§ **Written request**: Copy out all of the records below word for word, keeping every line as it appears.

.....

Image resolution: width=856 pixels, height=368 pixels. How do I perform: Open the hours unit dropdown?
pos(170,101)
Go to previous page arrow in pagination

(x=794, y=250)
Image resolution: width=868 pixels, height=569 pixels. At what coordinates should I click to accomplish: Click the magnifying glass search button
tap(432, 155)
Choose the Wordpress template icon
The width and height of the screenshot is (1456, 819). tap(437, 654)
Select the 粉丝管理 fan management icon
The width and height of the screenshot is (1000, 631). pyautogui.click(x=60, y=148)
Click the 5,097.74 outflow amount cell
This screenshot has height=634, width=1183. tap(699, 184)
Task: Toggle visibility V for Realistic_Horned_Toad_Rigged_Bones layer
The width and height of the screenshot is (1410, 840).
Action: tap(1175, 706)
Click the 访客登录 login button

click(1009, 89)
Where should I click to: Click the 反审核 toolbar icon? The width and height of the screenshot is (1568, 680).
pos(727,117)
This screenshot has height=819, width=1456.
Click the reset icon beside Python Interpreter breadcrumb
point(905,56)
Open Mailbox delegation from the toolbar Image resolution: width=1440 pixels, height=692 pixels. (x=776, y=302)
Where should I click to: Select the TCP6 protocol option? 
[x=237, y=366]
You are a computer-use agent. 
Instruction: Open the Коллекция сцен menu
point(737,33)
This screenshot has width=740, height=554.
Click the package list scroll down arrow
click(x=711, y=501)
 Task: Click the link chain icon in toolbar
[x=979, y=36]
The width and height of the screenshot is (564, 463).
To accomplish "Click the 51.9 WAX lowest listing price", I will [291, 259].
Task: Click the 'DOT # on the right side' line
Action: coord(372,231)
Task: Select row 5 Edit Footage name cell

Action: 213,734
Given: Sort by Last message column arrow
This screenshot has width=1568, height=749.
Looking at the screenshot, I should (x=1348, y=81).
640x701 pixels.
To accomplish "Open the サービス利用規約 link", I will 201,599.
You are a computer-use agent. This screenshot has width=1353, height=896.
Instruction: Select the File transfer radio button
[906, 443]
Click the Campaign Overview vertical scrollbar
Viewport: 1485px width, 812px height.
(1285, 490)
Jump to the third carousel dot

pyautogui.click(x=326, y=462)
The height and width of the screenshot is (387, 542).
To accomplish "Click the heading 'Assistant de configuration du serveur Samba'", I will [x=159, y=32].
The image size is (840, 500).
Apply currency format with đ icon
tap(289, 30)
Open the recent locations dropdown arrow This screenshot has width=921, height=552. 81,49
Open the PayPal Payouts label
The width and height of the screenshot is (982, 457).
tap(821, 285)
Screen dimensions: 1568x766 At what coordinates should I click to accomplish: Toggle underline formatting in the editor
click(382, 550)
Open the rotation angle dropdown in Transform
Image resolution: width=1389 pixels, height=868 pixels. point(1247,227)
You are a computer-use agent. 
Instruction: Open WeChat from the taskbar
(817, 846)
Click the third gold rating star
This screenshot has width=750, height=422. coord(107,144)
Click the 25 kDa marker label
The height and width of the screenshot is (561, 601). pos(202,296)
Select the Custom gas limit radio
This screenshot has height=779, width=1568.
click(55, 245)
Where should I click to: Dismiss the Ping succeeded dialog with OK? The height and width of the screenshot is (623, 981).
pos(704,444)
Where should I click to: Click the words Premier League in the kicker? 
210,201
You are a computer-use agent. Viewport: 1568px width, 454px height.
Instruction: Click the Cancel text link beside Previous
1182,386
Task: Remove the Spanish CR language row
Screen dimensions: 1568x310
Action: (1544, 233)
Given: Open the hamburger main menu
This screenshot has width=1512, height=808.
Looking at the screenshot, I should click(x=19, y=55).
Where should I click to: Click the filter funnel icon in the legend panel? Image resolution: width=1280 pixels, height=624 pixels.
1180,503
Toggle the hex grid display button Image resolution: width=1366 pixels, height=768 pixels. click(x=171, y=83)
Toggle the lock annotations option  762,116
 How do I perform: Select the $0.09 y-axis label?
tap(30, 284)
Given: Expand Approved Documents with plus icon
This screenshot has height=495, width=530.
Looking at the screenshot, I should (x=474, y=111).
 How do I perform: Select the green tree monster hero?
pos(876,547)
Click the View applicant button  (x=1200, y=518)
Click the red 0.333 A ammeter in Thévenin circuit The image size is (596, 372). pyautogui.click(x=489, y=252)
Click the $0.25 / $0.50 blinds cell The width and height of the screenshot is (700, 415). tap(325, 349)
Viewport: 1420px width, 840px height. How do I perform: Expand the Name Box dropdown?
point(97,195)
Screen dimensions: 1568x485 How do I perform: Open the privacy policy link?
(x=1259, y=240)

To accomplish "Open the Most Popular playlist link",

.....

§ **Output below**:
Image resolution: width=856 pixels, height=368 pixels. How do I perform: Open the hours unit dropdown?
pos(170,101)
Go to previous page arrow in pagination

(x=794, y=250)
Image resolution: width=868 pixels, height=569 pixels. At what coordinates should I click to accomplish: Click the magnifying glass search button
tap(432, 155)
Choose the Wordpress template icon
The width and height of the screenshot is (1456, 819). tap(437, 654)
Select the 粉丝管理 fan management icon
The width and height of the screenshot is (1000, 631). pyautogui.click(x=60, y=148)
Click the 5,097.74 outflow amount cell
This screenshot has height=634, width=1183. tap(699, 184)
Task: Toggle visibility V for Realistic_Horned_Toad_Rigged_Bones layer
The width and height of the screenshot is (1410, 840).
Action: tap(1175, 706)
Click the 访客登录 login button

click(1009, 89)
Where should I click to: Click the 反审核 toolbar icon? The width and height of the screenshot is (1568, 680).
pos(727,117)
This screenshot has height=819, width=1456.
Click the reset icon beside Python Interpreter breadcrumb
point(905,56)
Open Mailbox delegation from the toolbar Image resolution: width=1440 pixels, height=692 pixels. (x=776, y=302)
Where should I click to: Select the TCP6 protocol option? 
[x=237, y=366]
You are a computer-use agent. 
Instruction: Open the Коллекция сцен menu
point(737,33)
This screenshot has width=740, height=554.
Click the package list scroll down arrow
click(x=711, y=501)
 Task: Click the link chain icon in toolbar
[x=979, y=36]
The width and height of the screenshot is (564, 463).
To accomplish "Click the 51.9 WAX lowest listing price", I will [291, 259].
Task: Click the 'DOT # on the right side' line
Action: coord(372,231)
Task: Select row 5 Edit Footage name cell

Action: 213,734
Given: Sort by Last message column arrow
This screenshot has width=1568, height=749.
Looking at the screenshot, I should (x=1348, y=81).
640x701 pixels.
To accomplish "Open the サービス利用規約 link", I will 201,599.
You are a computer-use agent. This screenshot has width=1353, height=896.
Instruction: Select the File transfer radio button
[906, 443]
Click the Campaign Overview vertical scrollbar
Viewport: 1485px width, 812px height.
(1285, 490)
Jump to the third carousel dot

pyautogui.click(x=326, y=462)
The height and width of the screenshot is (387, 542).
To accomplish "Click the heading 'Assistant de configuration du serveur Samba'", I will [x=159, y=32].
The image size is (840, 500).
Apply currency format with đ icon
tap(289, 30)
Open the recent locations dropdown arrow This screenshot has width=921, height=552. 81,49
Open the PayPal Payouts label
The width and height of the screenshot is (982, 457).
tap(821, 285)
Screen dimensions: 1568x766 At what coordinates should I click to accomplish: Toggle underline formatting in the editor
click(382, 550)
Open the rotation angle dropdown in Transform
Image resolution: width=1389 pixels, height=868 pixels. point(1247,227)
You are a computer-use agent. 
Instruction: Open WeChat from the taskbar
(817, 846)
Click the third gold rating star
This screenshot has width=750, height=422. coord(107,144)
Click the 25 kDa marker label
The height and width of the screenshot is (561, 601). pos(202,296)
Select the Custom gas limit radio
This screenshot has height=779, width=1568.
click(55, 245)
Where should I click to: Dismiss the Ping succeeded dialog with OK? The height and width of the screenshot is (623, 981).
pos(704,444)
Where should I click to: Click the words Premier League in the kicker? 
210,201
You are a computer-use agent. Viewport: 1568px width, 454px height.
Instruction: Click the Cancel text link beside Previous
1182,386
Task: Remove the Spanish CR language row
Screen dimensions: 1568x310
Action: (1544, 233)
Given: Open the hamburger main menu
This screenshot has width=1512, height=808.
Looking at the screenshot, I should click(x=19, y=55).
Where should I click to: Click the filter funnel icon in the legend panel? Image resolution: width=1280 pixels, height=624 pixels.
1180,503
Toggle the hex grid display button Image resolution: width=1366 pixels, height=768 pixels. click(x=171, y=83)
Toggle the lock annotations option  762,116
 How do I perform: Select the $0.09 y-axis label?
tap(30, 284)
Given: Expand Approved Documents with plus icon
This screenshot has height=495, width=530.
Looking at the screenshot, I should (x=474, y=111).
 How do I perform: Select the green tree monster hero?
pos(876,547)
Click the View applicant button  (x=1200, y=518)
Click the red 0.333 A ammeter in Thévenin circuit The image size is (596, 372). pyautogui.click(x=489, y=252)
Click the $0.25 / $0.50 blinds cell The width and height of the screenshot is (700, 415). tap(325, 349)
Viewport: 1420px width, 840px height. How do I perform: Expand the Name Box dropdown?
point(97,195)
Screen dimensions: 1568x485 How do I perform: Open the privacy policy link?
(x=1259, y=240)

To accomplish "Open the Most Popular playlist link",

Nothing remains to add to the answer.